EXCERPTED DATA:
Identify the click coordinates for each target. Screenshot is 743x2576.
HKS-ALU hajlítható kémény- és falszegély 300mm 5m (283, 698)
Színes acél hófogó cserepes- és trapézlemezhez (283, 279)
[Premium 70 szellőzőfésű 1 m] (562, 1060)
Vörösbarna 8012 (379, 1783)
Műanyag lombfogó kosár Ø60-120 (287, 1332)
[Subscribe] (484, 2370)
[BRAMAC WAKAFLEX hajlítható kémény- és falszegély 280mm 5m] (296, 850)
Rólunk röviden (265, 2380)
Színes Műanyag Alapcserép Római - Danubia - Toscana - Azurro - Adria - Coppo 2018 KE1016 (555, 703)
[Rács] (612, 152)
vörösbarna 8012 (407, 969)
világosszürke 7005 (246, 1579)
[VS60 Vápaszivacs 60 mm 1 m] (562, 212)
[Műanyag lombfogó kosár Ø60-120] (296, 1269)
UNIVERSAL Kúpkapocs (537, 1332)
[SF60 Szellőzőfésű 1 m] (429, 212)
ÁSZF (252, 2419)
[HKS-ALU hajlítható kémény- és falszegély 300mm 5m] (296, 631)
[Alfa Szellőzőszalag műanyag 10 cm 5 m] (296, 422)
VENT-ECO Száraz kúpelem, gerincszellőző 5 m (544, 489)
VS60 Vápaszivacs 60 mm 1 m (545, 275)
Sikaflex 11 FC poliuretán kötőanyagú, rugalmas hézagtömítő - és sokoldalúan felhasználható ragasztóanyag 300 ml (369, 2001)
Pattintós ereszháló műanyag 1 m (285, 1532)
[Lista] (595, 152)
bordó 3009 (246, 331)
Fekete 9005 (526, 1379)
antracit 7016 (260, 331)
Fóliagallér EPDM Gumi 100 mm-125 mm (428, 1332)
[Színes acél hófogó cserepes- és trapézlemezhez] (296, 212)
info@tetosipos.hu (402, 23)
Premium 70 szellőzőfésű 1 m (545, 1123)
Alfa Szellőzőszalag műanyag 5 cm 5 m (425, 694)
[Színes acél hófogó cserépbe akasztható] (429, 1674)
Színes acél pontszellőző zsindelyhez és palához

DIRECTIONS FOR THIS TASK: From the material above, retype precisely the lines between the line holding "világosszürke 7005 (246, 1579)" and the line holding "[Alfa Szellőzőszalag műanyag", inclusive, and nothing beyond them.

RESPONSE AREA:
világosszürke 7005 (246, 1579)
[VS60 Vápaszivacs 60 mm 1 m] (562, 212)
[Műanyag lombfogó kosár Ø60-120] (296, 1269)
UNIVERSAL Kúpkapocs (537, 1332)
[SF60 Szellőzőfésű 1 m] (429, 212)
ÁSZF (252, 2419)
[HKS-ALU hajlítható kémény- és falszegély 300mm 5m] (296, 631)
[Alfa Szellőzőszalag műanyag 10 cm 5 m] (296, 422)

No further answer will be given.